### TASK ITEM
Among the entries below, please repeat exactly and only the lines from the line containing "Given: Filter list to show Pending files" to the line containing "Given: Click the", both lines included.

Data entries:

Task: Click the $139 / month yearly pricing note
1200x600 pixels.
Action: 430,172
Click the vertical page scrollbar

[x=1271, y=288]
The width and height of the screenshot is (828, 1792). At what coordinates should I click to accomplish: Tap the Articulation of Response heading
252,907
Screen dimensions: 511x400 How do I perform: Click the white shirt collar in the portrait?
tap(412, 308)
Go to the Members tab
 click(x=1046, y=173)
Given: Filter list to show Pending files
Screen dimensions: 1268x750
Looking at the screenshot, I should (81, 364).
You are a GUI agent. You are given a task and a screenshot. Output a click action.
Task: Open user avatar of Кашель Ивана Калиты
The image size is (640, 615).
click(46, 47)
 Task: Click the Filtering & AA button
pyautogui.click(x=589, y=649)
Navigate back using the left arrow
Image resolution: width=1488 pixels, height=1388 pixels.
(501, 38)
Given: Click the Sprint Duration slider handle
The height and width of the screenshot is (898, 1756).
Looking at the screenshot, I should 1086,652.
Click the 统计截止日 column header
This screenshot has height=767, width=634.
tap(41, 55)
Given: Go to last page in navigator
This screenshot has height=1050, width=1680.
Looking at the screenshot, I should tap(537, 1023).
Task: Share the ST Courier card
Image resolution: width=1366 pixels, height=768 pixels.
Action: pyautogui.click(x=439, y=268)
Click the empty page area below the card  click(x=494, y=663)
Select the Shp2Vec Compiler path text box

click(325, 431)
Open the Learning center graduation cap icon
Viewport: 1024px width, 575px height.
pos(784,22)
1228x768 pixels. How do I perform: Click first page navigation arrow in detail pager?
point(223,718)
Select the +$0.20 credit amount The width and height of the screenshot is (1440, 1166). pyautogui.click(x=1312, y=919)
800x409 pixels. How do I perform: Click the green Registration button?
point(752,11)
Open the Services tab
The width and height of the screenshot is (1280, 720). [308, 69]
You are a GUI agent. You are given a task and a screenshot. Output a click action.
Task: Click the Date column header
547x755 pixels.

### TASK ANSWER
Given: Filter list to show Pending files
Screen dimensions: 1268x750
Looking at the screenshot, I should (81, 364).
You are a GUI agent. You are given a task and a screenshot. Output a click action.
Task: Open user avatar of Кашель Ивана Калиты
The image size is (640, 615).
click(46, 47)
 Task: Click the Filtering & AA button
pyautogui.click(x=589, y=649)
Navigate back using the left arrow
Image resolution: width=1488 pixels, height=1388 pixels.
(501, 38)
Given: Click the Sprint Duration slider handle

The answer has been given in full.